第二題

I admit that the following method is the first one coming to my mind.

   Let a[n] be the number of partitions of a positive integer n into distinct terms, and let a[0] = 1,  then the generating function  A(x) = sum a[n]x^n = (1+x)(1+x^2)(1+x^3)...... (1+x^m).... for all positive integer m.

  Let b[n] be the number of partitions of a positive integer n into odd terms,  and let b[0]=1, then the generating function B(x)=sum b[n] x^n = 1/(1-x) * 1/(1-x^3) * 1/(1-x^5).... *1/(1-x^k).... for all positive odd integer k.

   And we can prove that A(x)=B(x) by proving that    (1+ y)(1+y^2)(1+y^4)... = 1/(1-y) and then let y=x, x^3, x^5......   done.


Then if I want to cheat, I can give an "elementary" proof here, which is an interpretation of the above proof.
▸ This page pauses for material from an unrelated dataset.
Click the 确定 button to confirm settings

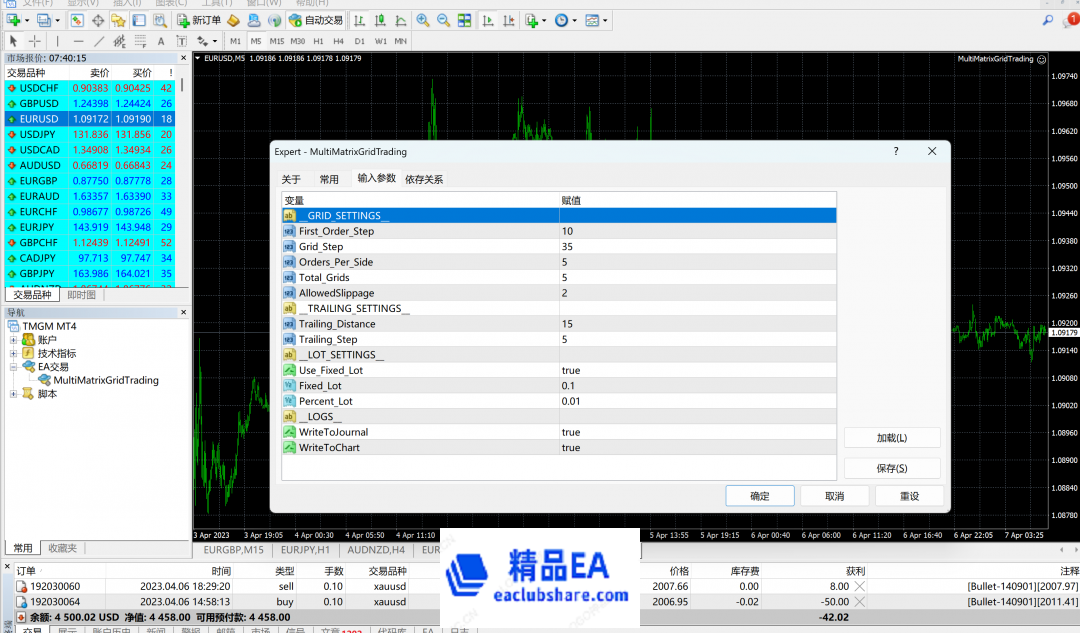[x=759, y=495]
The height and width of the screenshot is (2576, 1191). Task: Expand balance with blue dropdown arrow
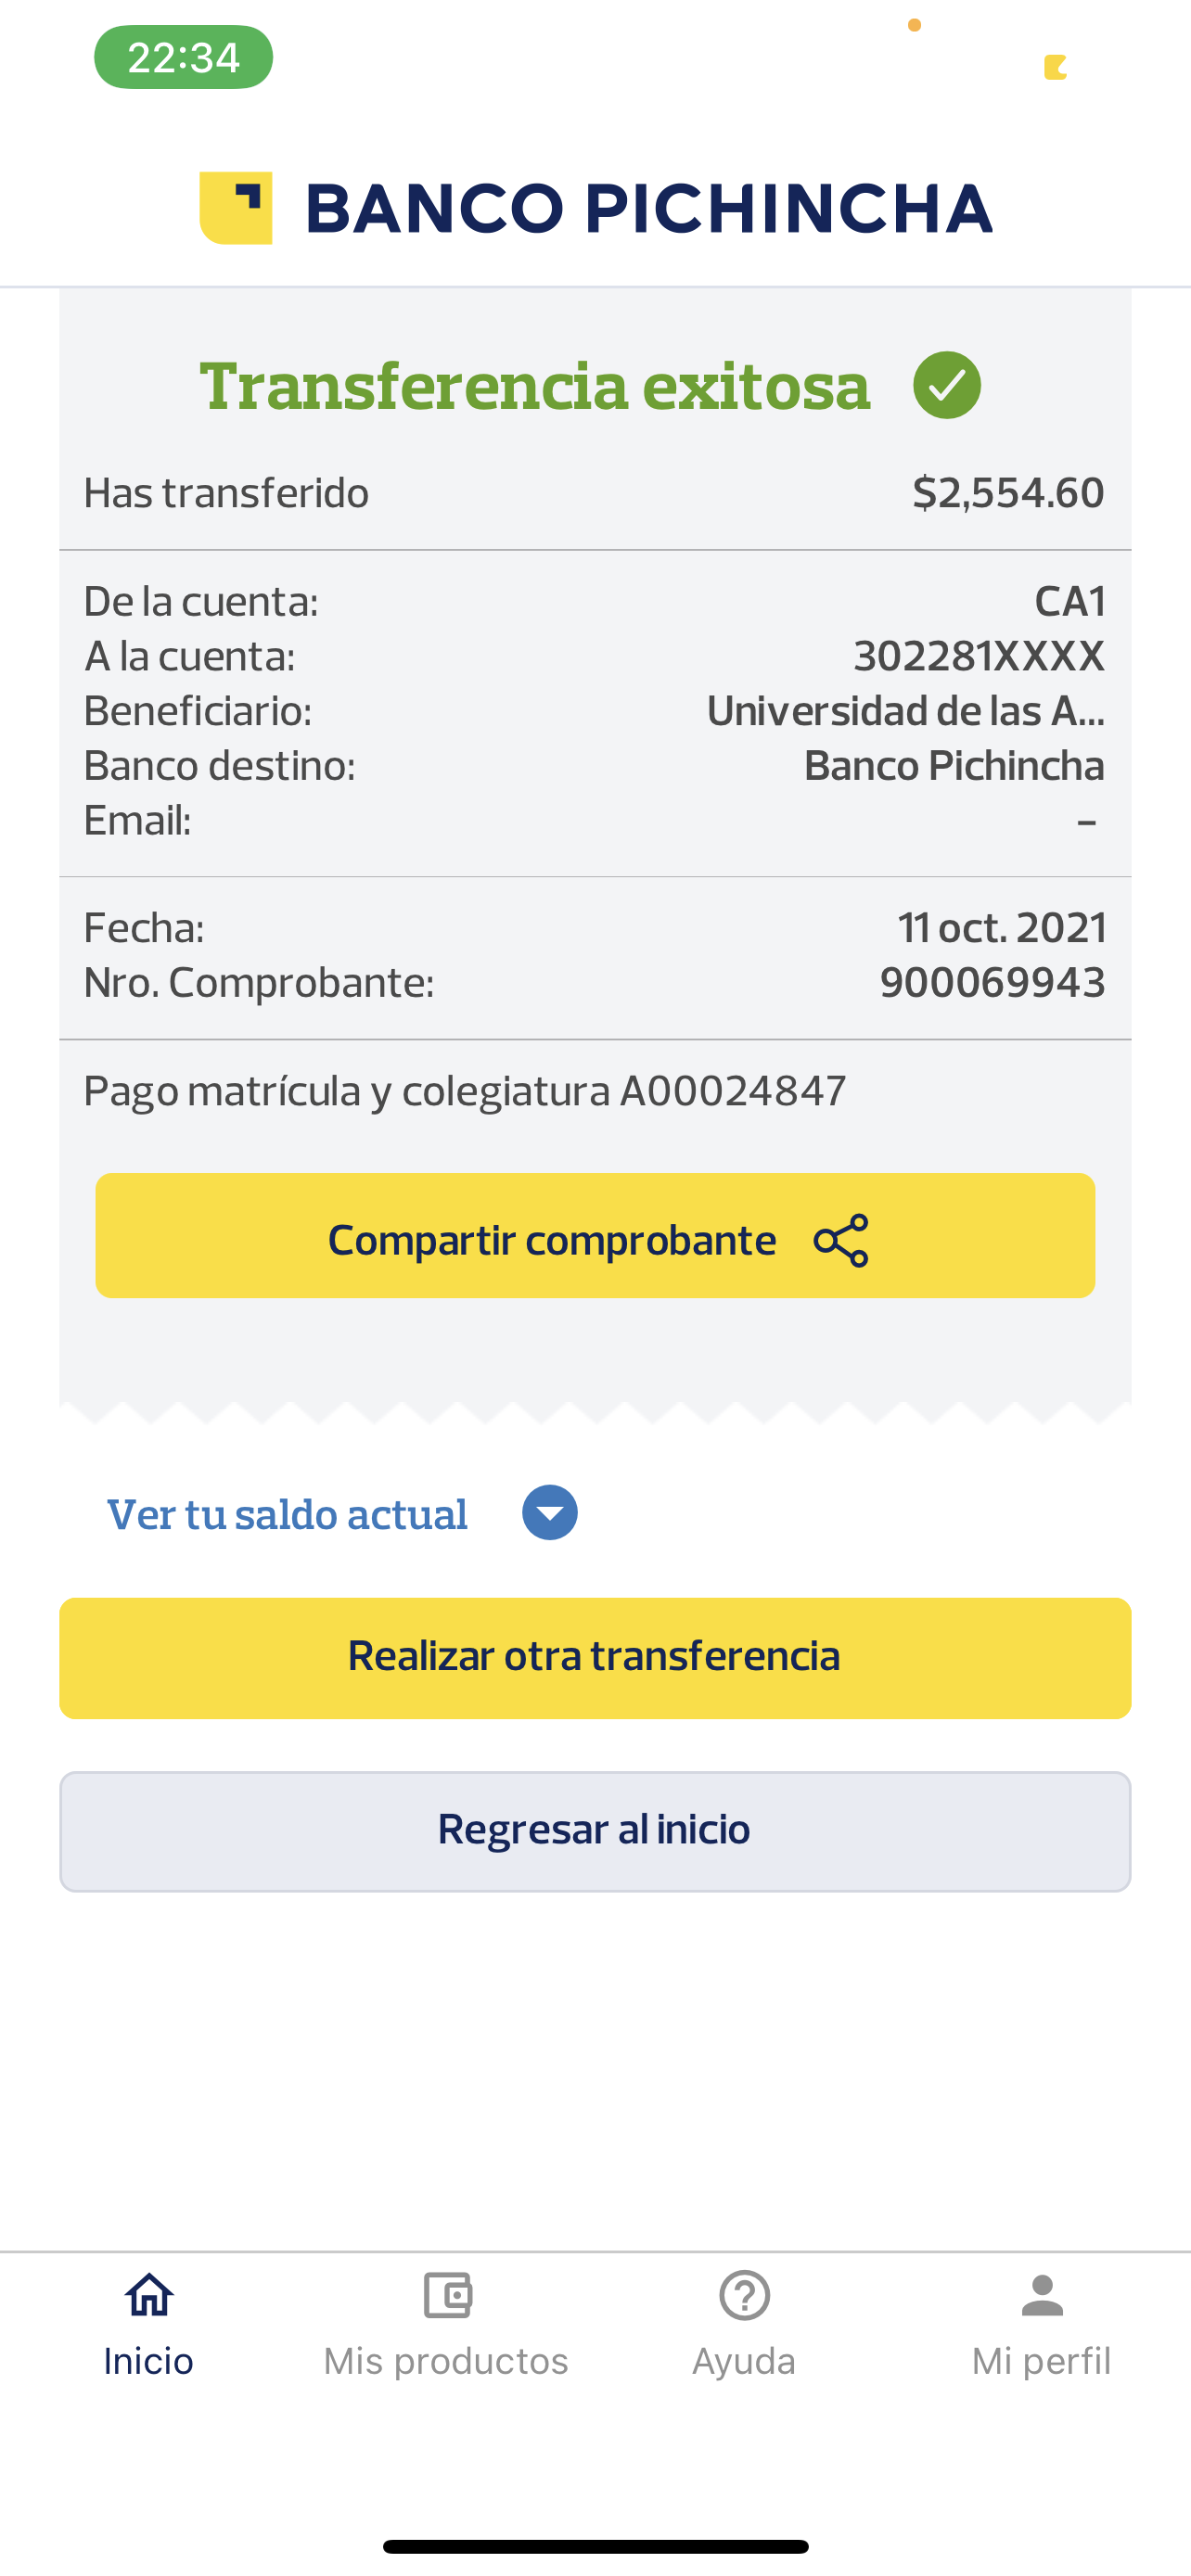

Basically, for a partition of n into distinct terms, n=c_1+c_2+... Suppose C_i=2^{ki}*ti, where ki is a non-negative integer and ti is odd, then we have a partition of n into odd terms, n=(t1+t1+...) + (t2+t2....)+... We need to prove this mapping is 1-1, which is not very complicated.

       To illustrate,   one mapping is, 8=2+6  => 8=(1+1) + (3+3)